DigiBete, a Novel Chatbot to Support Transition to Adult Care of Young People/Young Adults With Type 1 Diabetes Mellitus: Outcomes From a Prospective, Multimethod, Nonrandomized Feasibility and Acceptability Study.

BACKGROUND

Transition to adult health care for young people and young adults (YP/YA) with type 1 diabetes mellitus (T1DM) starts around 11 years of age, but transition services may not meet their needs. A combination of self-management support digital health technologies exists, but no supportive chatbots with components to help YP/YA with T1DM were identified.

OBJECTIVE

The aims of this study were to (1) evaluate the novel DigiBete Chatbot, the first user-led, developmentally appropriate, clinically approved transition chatbot for YP/YA with T1DM from four English diabetes services and (2) assess the feasibility of a future trial of the chatbot.

METHODS

In a prospective, multimethod, nonrandomized feasibility and acceptability study in the UK National Health Service, YP/YA with T1DM from 4 hospital diabetes clinics (2 pretransition and 2 posttransition) were enrolled in a 6-week study to test the DigiBete Chatbot.
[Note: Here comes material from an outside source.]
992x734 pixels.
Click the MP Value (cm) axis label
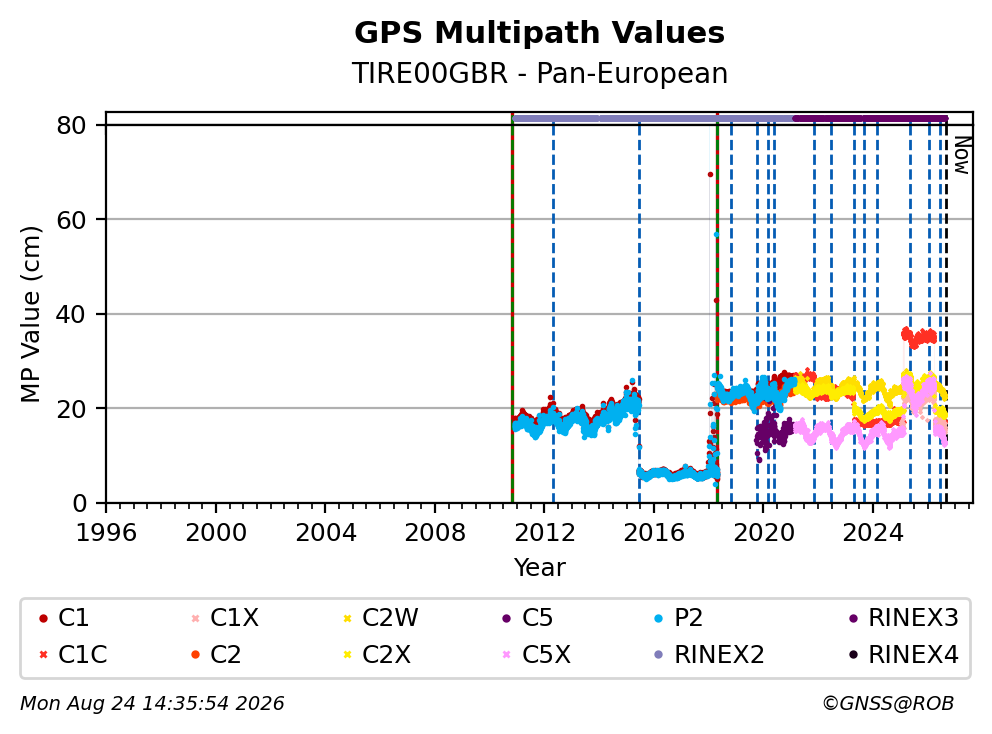tap(30, 314)
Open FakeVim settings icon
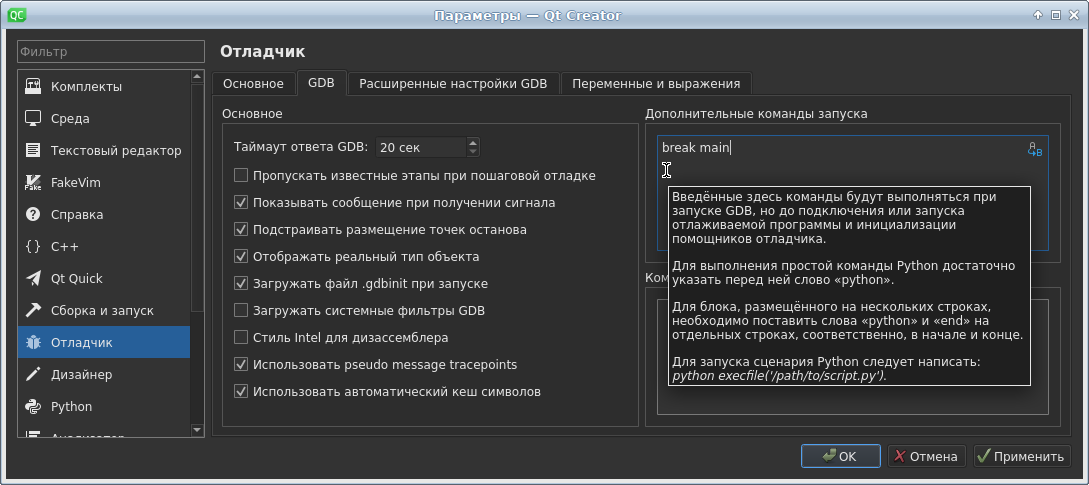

During the study, YP/YA completed web-based, validated, and standardized questionnaires at baseline, 2 weeks, and 6 weeks to evaluate quality of life and anxiety and depression, along with chatbot usability and acceptability. Qualitative interviews involving YP/YA, parents, and health care professionals explored their views on the chatbot. Data were analyzed using descriptive statistics and framework analysis.

RESULTS

Eighteen YP/YA were enrolled. Qualitative interviews were conducted with 4 parents, 24 health care professionals, and 12 YP/YA. Questionnaire outputs and the emergent qualitative themes (living with T1DM, using the chatbot, and refining the chatbot) indicated that the measures are feasible to use and the chatbot is acceptable and functional. In addition, responses indicated that, with refinements that incorporate the feasibility results, the chatbot could beneficially support YP/YA during transition. Users scored the chatbot as "good" to "excellent" for being engaging, informative, and aesthetically pleasing, and they stated that they would use it again. The results suggest that, with some adaptations based on user feedback, the chatbot was feasible and acceptable among the YP/YA who enjoyed using it. Our reactive conversational agent offers content (messaging and additional multimedia resources) that is relevant for the target population and clinically approved. The DigiBete Chatbot addresses the identified lack of personalized and supported self-management tools available for 11-24 year olds with T1DM and other chronic conditions.

CONCLUSIONS

These results warrant chatbot refinement and further investigation in a full trial to augment it prior to its wider clinical use. Our research design and methodology could also be transferred to using chatbots for other long-term conditions. On the premise of this feasibility study, the plan is to rebuild the DigiBete Chatbot to meet identified user needs and preferences and progress to a national cohort study to assess the usability, feasibility, and acceptability of a modified chatbot, with a view to proceeding to rollout for national and international use on the established DigiBete platform.